*Task brief:* Please transcribe the following records in full, exactly as given.

*Task data:*
○ ○ ○ ○ ○
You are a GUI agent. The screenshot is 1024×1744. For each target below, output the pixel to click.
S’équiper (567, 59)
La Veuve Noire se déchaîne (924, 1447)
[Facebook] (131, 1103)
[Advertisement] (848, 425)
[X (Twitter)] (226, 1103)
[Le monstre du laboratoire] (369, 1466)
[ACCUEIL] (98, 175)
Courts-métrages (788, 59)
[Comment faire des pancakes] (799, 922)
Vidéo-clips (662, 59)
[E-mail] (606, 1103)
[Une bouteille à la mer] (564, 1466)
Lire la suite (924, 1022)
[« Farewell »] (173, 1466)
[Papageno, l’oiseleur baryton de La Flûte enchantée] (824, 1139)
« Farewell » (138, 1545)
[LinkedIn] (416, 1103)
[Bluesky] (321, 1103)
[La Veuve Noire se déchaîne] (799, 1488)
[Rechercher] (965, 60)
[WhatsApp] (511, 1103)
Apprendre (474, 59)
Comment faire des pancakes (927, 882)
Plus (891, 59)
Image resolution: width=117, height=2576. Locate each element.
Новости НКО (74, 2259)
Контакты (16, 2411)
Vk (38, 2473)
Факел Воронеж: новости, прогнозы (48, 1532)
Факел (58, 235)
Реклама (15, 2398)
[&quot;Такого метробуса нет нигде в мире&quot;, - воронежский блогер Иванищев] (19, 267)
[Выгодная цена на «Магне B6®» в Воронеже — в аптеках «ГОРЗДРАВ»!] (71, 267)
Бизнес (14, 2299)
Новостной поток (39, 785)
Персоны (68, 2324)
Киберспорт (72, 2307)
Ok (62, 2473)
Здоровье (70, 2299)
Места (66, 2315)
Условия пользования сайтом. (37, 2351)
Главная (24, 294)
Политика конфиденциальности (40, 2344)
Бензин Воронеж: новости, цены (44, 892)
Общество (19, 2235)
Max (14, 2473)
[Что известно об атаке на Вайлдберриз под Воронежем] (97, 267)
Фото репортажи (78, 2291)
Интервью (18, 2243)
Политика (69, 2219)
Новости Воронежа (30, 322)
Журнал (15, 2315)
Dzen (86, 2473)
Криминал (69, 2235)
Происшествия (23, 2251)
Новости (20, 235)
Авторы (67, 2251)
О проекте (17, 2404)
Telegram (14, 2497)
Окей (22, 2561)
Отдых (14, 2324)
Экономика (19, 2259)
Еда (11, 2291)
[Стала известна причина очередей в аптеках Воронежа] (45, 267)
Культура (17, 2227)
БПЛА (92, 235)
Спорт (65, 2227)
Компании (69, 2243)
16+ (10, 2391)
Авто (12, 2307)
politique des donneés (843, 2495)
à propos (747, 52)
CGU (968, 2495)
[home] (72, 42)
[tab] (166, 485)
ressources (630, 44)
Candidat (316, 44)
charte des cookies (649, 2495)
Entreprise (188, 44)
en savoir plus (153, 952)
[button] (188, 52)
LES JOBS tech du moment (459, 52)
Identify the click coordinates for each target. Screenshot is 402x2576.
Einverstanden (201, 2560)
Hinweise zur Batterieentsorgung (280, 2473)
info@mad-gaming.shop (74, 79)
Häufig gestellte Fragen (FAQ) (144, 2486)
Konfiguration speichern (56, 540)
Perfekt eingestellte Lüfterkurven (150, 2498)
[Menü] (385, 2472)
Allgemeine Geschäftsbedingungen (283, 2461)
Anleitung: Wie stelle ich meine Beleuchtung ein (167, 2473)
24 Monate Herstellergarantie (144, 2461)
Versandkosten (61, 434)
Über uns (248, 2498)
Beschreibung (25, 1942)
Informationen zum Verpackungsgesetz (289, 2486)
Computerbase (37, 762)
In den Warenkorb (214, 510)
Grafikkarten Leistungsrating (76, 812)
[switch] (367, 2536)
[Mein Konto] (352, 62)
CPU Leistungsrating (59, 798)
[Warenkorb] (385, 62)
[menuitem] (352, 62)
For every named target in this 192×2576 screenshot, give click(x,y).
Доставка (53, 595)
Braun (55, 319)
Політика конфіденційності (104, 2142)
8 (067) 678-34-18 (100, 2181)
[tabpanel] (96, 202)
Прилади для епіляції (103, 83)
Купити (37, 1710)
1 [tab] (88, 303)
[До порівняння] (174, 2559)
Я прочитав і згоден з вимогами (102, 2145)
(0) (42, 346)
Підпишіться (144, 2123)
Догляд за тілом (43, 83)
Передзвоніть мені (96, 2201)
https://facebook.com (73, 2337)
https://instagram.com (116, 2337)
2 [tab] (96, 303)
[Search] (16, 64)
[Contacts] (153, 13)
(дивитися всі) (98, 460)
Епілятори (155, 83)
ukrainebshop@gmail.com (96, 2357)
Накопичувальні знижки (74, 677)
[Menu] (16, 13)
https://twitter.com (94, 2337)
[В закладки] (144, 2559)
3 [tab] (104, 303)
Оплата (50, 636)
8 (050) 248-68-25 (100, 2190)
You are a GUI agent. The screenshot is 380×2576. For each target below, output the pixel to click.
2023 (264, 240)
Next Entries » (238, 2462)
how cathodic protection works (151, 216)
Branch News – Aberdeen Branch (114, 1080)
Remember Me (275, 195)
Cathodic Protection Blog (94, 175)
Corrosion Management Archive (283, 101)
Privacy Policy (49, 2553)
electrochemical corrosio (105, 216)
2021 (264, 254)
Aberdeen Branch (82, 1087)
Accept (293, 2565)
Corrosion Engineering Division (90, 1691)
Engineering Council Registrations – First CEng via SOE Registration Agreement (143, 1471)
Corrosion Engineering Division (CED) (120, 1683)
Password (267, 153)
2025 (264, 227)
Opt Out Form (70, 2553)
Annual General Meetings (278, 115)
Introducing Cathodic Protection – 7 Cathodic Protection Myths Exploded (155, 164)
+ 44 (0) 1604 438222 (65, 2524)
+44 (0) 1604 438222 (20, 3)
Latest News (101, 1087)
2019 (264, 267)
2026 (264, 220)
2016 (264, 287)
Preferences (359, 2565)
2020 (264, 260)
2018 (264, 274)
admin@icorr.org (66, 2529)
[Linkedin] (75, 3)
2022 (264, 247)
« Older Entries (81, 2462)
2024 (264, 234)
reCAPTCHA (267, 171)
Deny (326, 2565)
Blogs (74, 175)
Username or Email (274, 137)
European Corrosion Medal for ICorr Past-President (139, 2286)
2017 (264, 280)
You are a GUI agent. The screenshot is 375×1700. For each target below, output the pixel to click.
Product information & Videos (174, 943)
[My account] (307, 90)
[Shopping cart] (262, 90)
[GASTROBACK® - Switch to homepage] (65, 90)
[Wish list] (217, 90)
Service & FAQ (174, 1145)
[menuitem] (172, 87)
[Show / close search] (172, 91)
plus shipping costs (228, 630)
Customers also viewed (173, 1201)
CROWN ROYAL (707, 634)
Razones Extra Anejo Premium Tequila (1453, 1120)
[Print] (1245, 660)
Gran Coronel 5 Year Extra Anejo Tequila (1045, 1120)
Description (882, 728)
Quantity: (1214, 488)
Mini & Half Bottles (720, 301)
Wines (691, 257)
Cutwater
○ ○ ○ ○ ○
*Response area:*
You are a GUI agent. The screenshot is 1024×1744. For each target below, output the pixel to click.
S’équiper (567, 59)
La Veuve Noire se déchaîne (924, 1447)
[Facebook] (131, 1103)
[Advertisement] (848, 425)
[X (Twitter)] (226, 1103)
[Le monstre du laboratoire] (369, 1466)
[ACCUEIL] (98, 175)
Courts-métrages (788, 59)
[Comment faire des pancakes] (799, 922)
Vidéo-clips (662, 59)
[E-mail] (606, 1103)
[Une bouteille à la mer] (564, 1466)
Lire la suite (924, 1022)
[« Farewell »] (173, 1466)
[Papageno, l’oiseleur baryton de La Flûte enchantée] (824, 1139)
« Farewell » (138, 1545)
[LinkedIn] (416, 1103)
[Bluesky] (321, 1103)
[La Veuve Noire se déchaîne] (799, 1488)
[Rechercher] (965, 60)
[WhatsApp] (511, 1103)
Apprendre (474, 59)
Comment faire des pancakes (927, 882)
Plus (891, 59)
Image resolution: width=117, height=2576. Locate each element.
Новости НКО (74, 2259)
Контакты (16, 2411)
Vk (38, 2473)
Факел Воронеж: новости, прогнозы (48, 1532)
Факел (58, 235)
Реклама (15, 2398)
[&quot;Такого метробуса нет нигде в мире&quot;, - воронежский блогер Иванищев] (19, 267)
[Выгодная цена на «Магне B6®» в Воронеже — в аптеках «ГОРЗДРАВ»!] (71, 267)
Бизнес (14, 2299)
Новостной поток (39, 785)
Персоны (68, 2324)
Киберспорт (72, 2307)
Ok (62, 2473)
Здоровье (70, 2299)
Места (66, 2315)
Условия пользования сайтом. (37, 2351)
Главная (24, 294)
Политика конфиденциальности (40, 2344)
Бензин Воронеж: новости, цены (44, 892)
Общество (19, 2235)
Max (14, 2473)
[Что известно об атаке на Вайлдберриз под Воронежем] (97, 267)
Фото репортажи (78, 2291)
Интервью (18, 2243)
Политика (69, 2219)
Новости Воронежа (30, 322)
Журнал (15, 2315)
Dzen (86, 2473)
Криминал (69, 2235)
Происшествия (23, 2251)
Новости (20, 235)
Авторы (67, 2251)
О проекте (17, 2404)
Telegram (14, 2497)
Окей (22, 2561)
Отдых (14, 2324)
Экономика (19, 2259)
Еда (11, 2291)
[Стала известна причина очередей в аптеках Воронежа] (45, 267)
Культура (17, 2227)
БПЛА (92, 235)
Спорт (65, 2227)
Компании (69, 2243)
16+ (10, 2391)
Авто (12, 2307)
politique des donneés (843, 2495)
à propos (747, 52)
CGU (968, 2495)
[home] (72, 42)
[tab] (166, 485)
ressources (630, 44)
Candidat (316, 44)
charte des cookies (649, 2495)
Entreprise (188, 44)
en savoir plus (153, 952)
[button] (188, 52)
LES JOBS tech du moment (459, 52)
Identify the click coordinates for each target. Screenshot is 402x2576.
Einverstanden (201, 2560)
Hinweise zur Batterieentsorgung (280, 2473)
info@mad-gaming.shop (74, 79)
Häufig gestellte Fragen (FAQ) (144, 2486)
Konfiguration speichern (56, 540)
Perfekt eingestellte Lüfterkurven (150, 2498)
[Menü] (385, 2472)
Allgemeine Geschäftsbedingungen (283, 2461)
Anleitung: Wie stelle ich meine Beleuchtung ein (167, 2473)
24 Monate Herstellergarantie (144, 2461)
Versandkosten (61, 434)
Über uns (248, 2498)
Beschreibung (25, 1942)
Informationen zum Verpackungsgesetz (289, 2486)
Computerbase (37, 762)
In den Warenkorb (214, 510)
Grafikkarten Leistungsrating (76, 812)
[switch] (367, 2536)
[Mein Konto] (352, 62)
CPU Leistungsrating (59, 798)
[Warenkorb] (385, 62)
[menuitem] (352, 62)
For every named target in this 192×2576 screenshot, give click(x,y).
Доставка (53, 595)
Braun (55, 319)
Політика конфіденційності (104, 2142)
8 (067) 678-34-18 (100, 2181)
[tabpanel] (96, 202)
Прилади для епіляції (103, 83)
Купити (37, 1710)
1 [tab] (88, 303)
[До порівняння] (174, 2559)
Я прочитав і згоден з вимогами (102, 2145)
(0) (42, 346)
Підпишіться (144, 2123)
Догляд за тілом (43, 83)
Передзвоніть мені (96, 2201)
https://facebook.com (73, 2337)
https://instagram.com (116, 2337)
2 [tab] (96, 303)
[Search] (16, 64)
[Contacts] (153, 13)
(дивитися всі) (98, 460)
Епілятори (155, 83)
ukrainebshop@gmail.com (96, 2357)
Накопичувальні знижки (74, 677)
[Menu] (16, 13)
https://twitter.com (94, 2337)
[В закладки] (144, 2559)
3 [tab] (104, 303)
Оплата (50, 636)
8 (050) 248-68-25 (100, 2190)
You are a GUI agent. The screenshot is 380×2576. For each target below, output the pixel to click.
2023 (264, 240)
Next Entries » (238, 2462)
how cathodic protection works (151, 216)
Branch News – Aberdeen Branch (114, 1080)
Remember Me (275, 195)
Cathodic Protection Blog (94, 175)
Corrosion Management Archive (283, 101)
Privacy Policy (49, 2553)
electrochemical corrosio (105, 216)
2021 (264, 254)
Aberdeen Branch (82, 1087)
Accept (293, 2565)
Corrosion Engineering Division (90, 1691)
Engineering Council Registrations – First CEng via SOE Registration Agreement (143, 1471)
Corrosion Engineering Division (CED) (120, 1683)
Password (267, 153)
2025 (264, 227)
Opt Out Form (70, 2553)
Annual General Meetings (278, 115)
Introducing Cathodic Protection – 7 Cathodic Protection Myths Exploded (155, 164)
+ 44 (0) 1604 438222 (65, 2524)
+44 (0) 1604 438222 (20, 3)
Latest News (101, 1087)
2019 (264, 267)
2026 (264, 220)
2016 (264, 287)
Preferences (359, 2565)
2020 (264, 260)
2018 (264, 274)
admin@icorr.org (66, 2529)
[Linkedin] (75, 3)
2022 (264, 247)
« Older Entries (81, 2462)
2024 (264, 234)
reCAPTCHA (267, 171)
Deny (326, 2565)
Blogs (74, 175)
Username or Email (274, 137)
European Corrosion Medal for ICorr Past-President (139, 2286)
2017 (264, 280)
You are a GUI agent. The screenshot is 375×1700. For each target below, output the pixel to click.
Product information & Videos (174, 943)
[My account] (307, 90)
[Shopping cart] (262, 90)
[GASTROBACK® - Switch to homepage] (65, 90)
[Wish list] (217, 90)
Service & FAQ (174, 1145)
[menuitem] (172, 87)
[Show / close search] (172, 91)
plus shipping costs (228, 630)
Customers also viewed (173, 1201)
CROWN ROYAL (707, 634)
Razones Extra Anejo Premium Tequila (1453, 1120)
[Print] (1245, 660)
Gran Coronel 5 Year Extra Anejo Tequila (1045, 1120)
Description (882, 728)
Quantity: (1214, 488)
Mini & Half Bottles (720, 301)
Wines (691, 257)
Cutwater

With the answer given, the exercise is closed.